Written by Staff Writer
11 Jan, 2016 | 2:16 pm
Spain’s Princess Cristina appeared in court on Monday on charges of tax fraud, the first member of the royal family ever to stand in the dock, as a lengthy investigation into her husband’s business affairs finally went to trial.
King Felipe’s 50-year-old sister is one of 18 people on trial after a six-year investigation into the Noos Foundation, a charity run by her husband, Inaki Urdangarin, that prosecutors say was used to embezzle millions of euros in public funds.
Princess Cristina, 50, faces eight years in jail if found guilty by a three-member panel of judges.
The trial in Palma, Majorca is seen as an embarrassment for the royal family.
Details of the investigation into the royal family emerged during the economic crisis when Spain was grappling with record unemployment and austerity and tapped into popular disgust at cases of high-level corruption among bankers and politicians.
Princess Cristina is accused of being an accomplice to tax fraud, along with her husband Inaki Urdangarin.
His supposedly non-profit Noos Institute sports foundation was allegedly used as a vehicle to win falsely inflated contracts from regional government bodies, before channelling the money to personal accounts via tax havens.
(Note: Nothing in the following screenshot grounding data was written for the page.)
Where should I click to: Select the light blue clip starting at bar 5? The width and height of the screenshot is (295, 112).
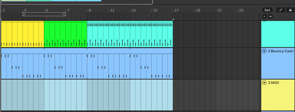(x=65, y=95)
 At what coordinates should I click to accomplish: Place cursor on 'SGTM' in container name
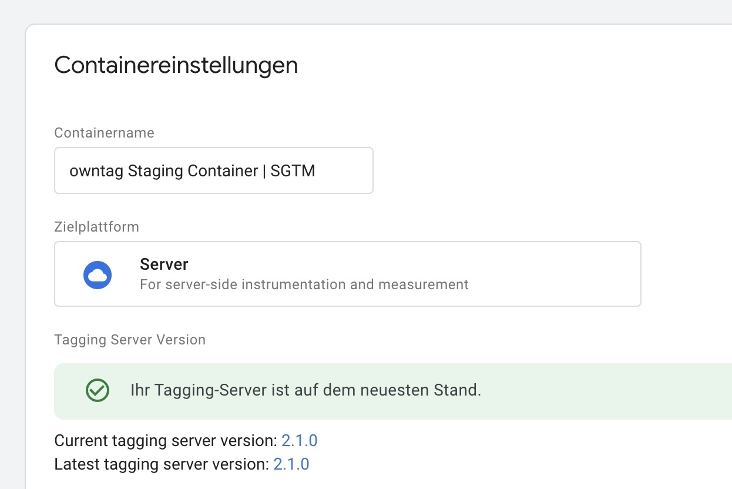pyautogui.click(x=293, y=171)
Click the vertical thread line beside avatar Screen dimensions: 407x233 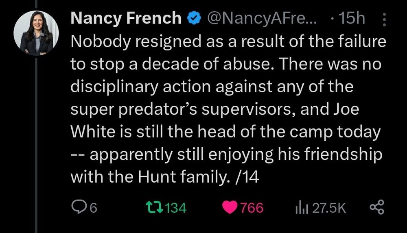click(x=37, y=142)
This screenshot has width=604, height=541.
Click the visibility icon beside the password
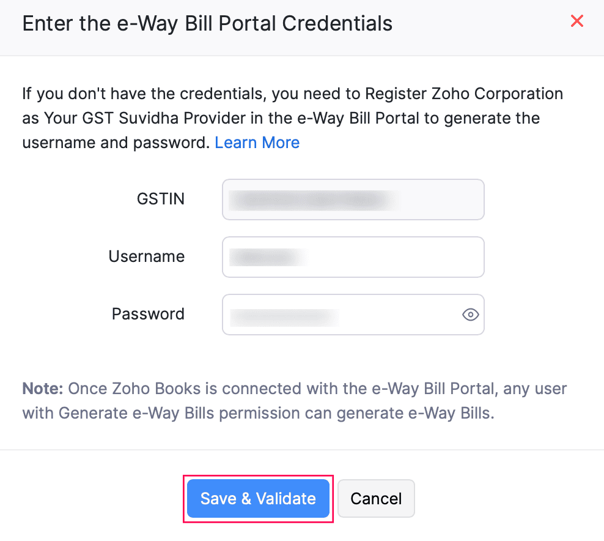click(x=470, y=315)
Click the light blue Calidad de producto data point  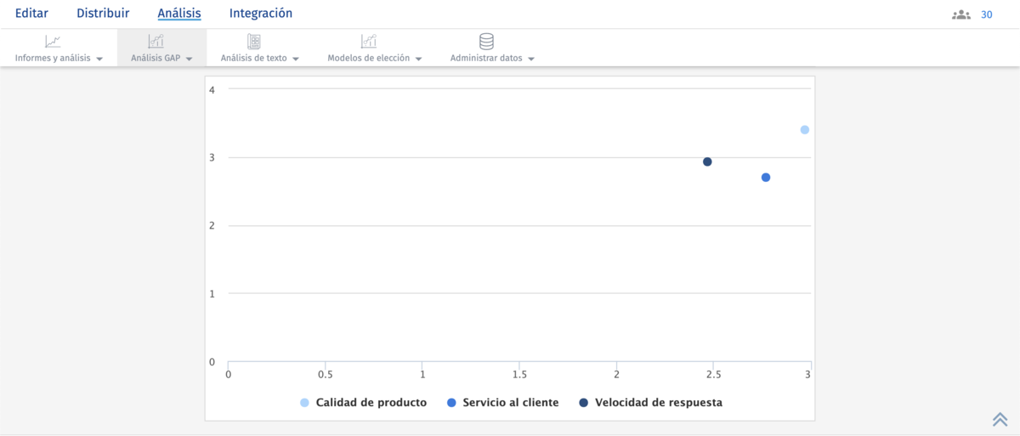click(804, 130)
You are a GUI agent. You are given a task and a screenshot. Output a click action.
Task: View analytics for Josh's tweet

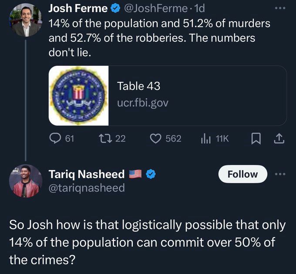[205, 139]
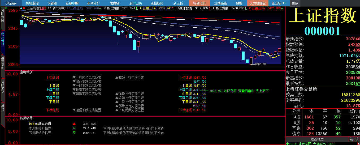Click the 2863.65 low price marker
Image resolution: width=360 pixels, height=145 pixels.
[260, 64]
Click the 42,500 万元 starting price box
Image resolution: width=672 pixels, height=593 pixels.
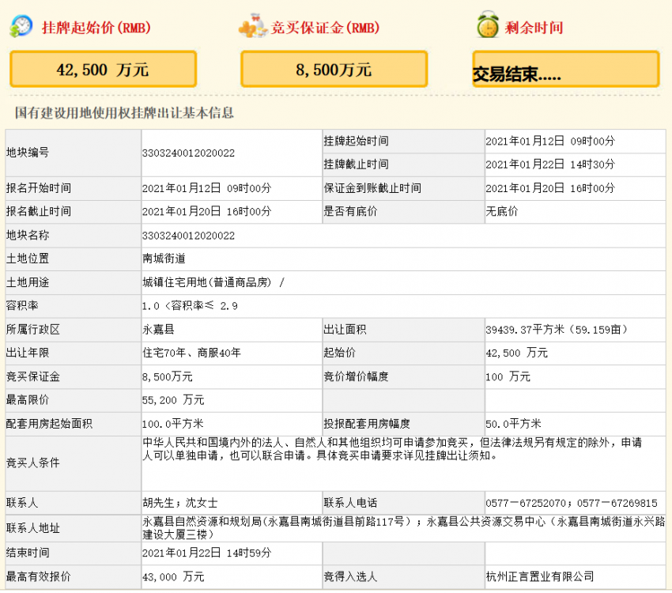[103, 70]
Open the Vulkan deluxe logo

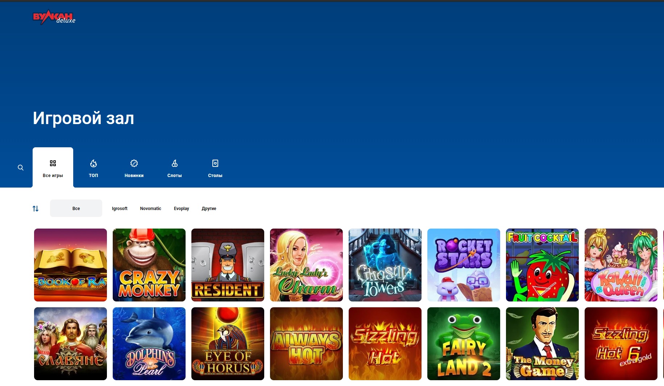coord(54,17)
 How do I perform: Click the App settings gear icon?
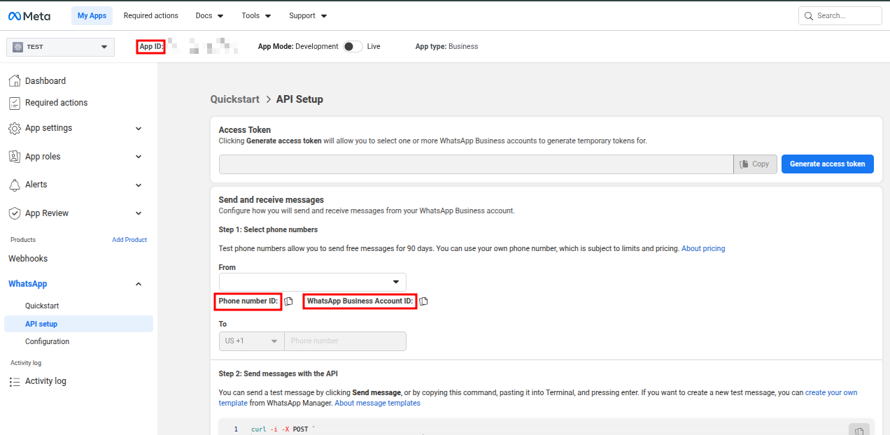(x=15, y=129)
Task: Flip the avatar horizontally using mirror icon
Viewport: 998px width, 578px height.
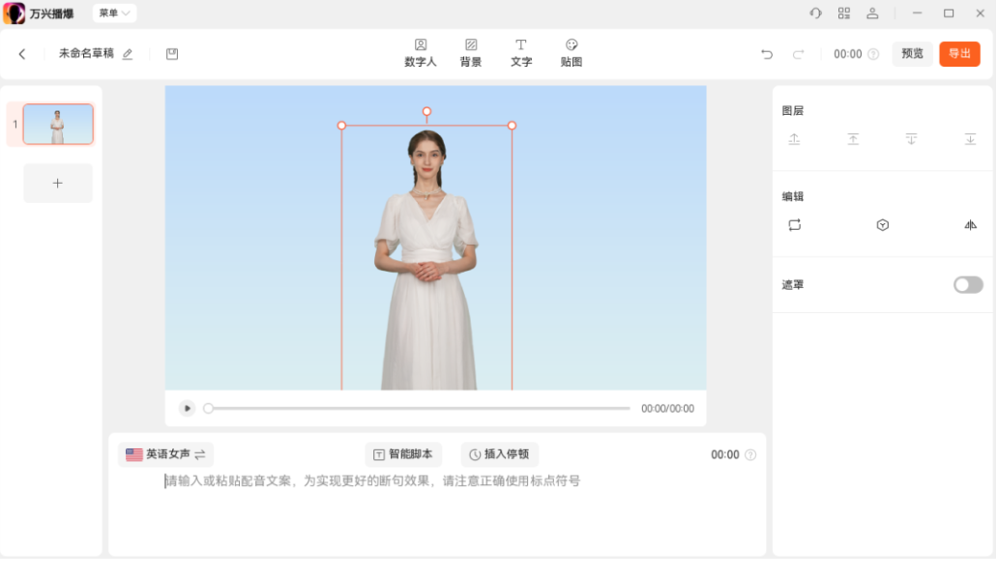Action: pyautogui.click(x=970, y=224)
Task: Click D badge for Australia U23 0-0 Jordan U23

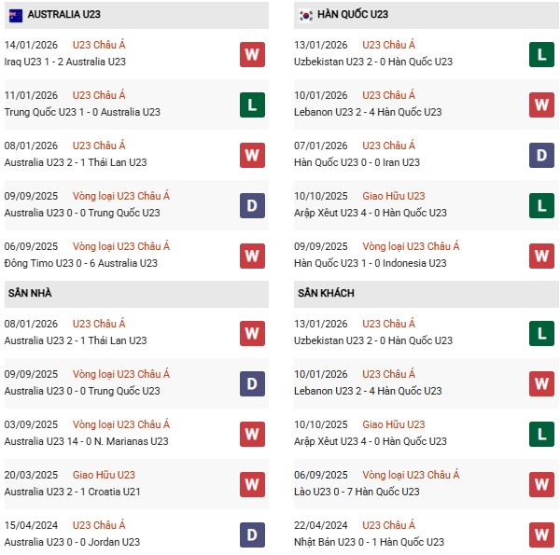Action: (252, 534)
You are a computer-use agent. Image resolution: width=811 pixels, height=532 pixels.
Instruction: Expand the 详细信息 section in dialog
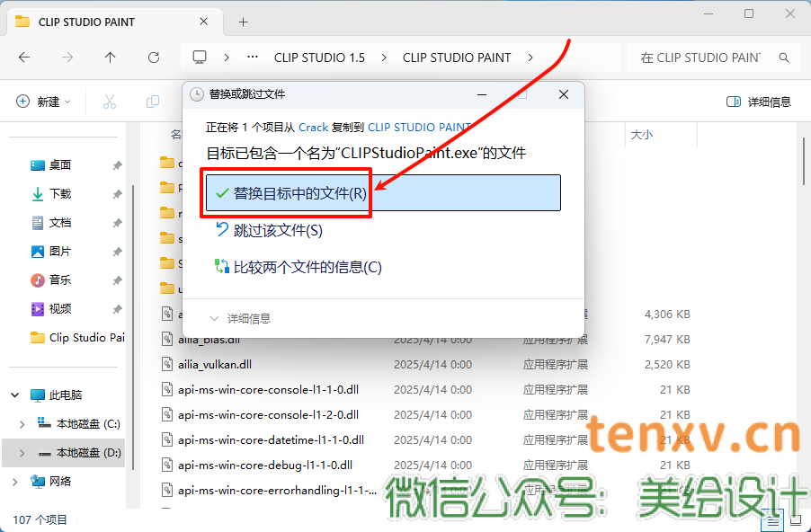point(241,318)
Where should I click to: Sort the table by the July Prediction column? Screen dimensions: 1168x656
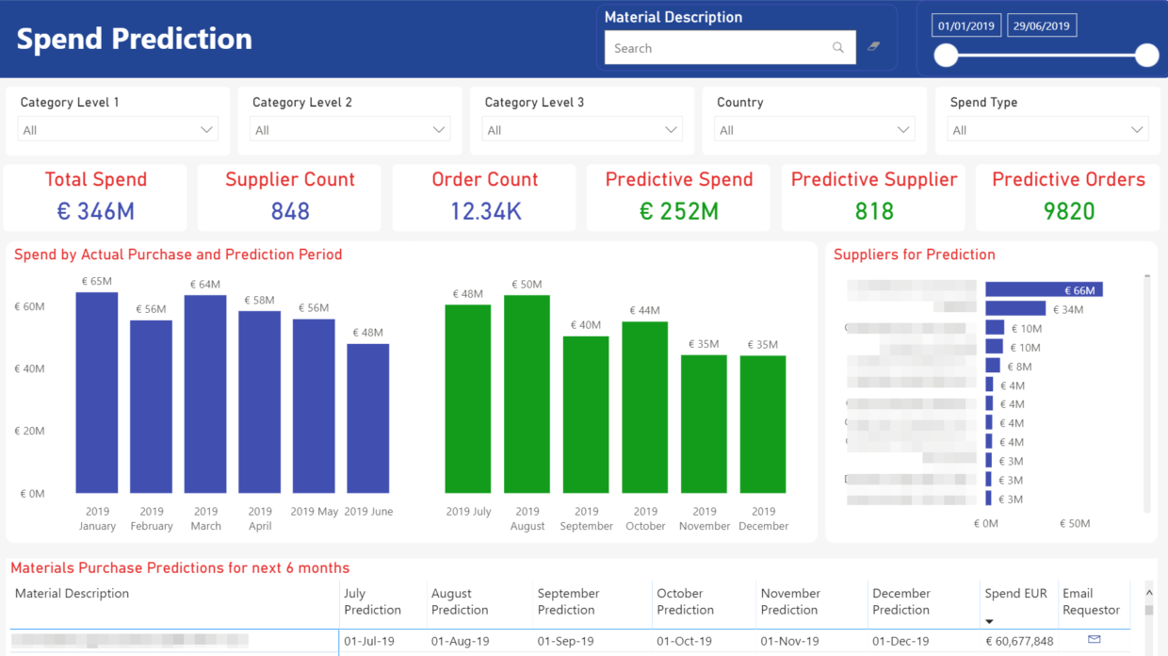tap(375, 600)
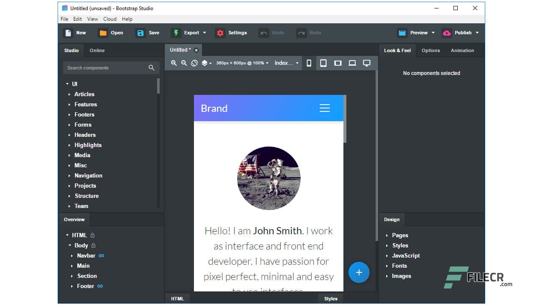Click the Export lightning bolt icon
542x305 pixels.
tap(175, 33)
The amount of public funds paid to the Noos Institute has been calculated at €5.6m (£4.2m; $6.1m).
Princess Cristina was a board member at the foundation and, with Mr Urdangarin, co-owned a real estate company called Aizoon, which prosecutors say was used to launder embezzled funds.
The case was launched in 2010 by a judge investigating corruption among Balearic Islands officials. It has become highly symbolic of perceived corruption among Spain’s elites, including the royal family.
Last year, King Felipe stripped his sister of the title of Duchess of Palma, but she remains sixth in line to the throne.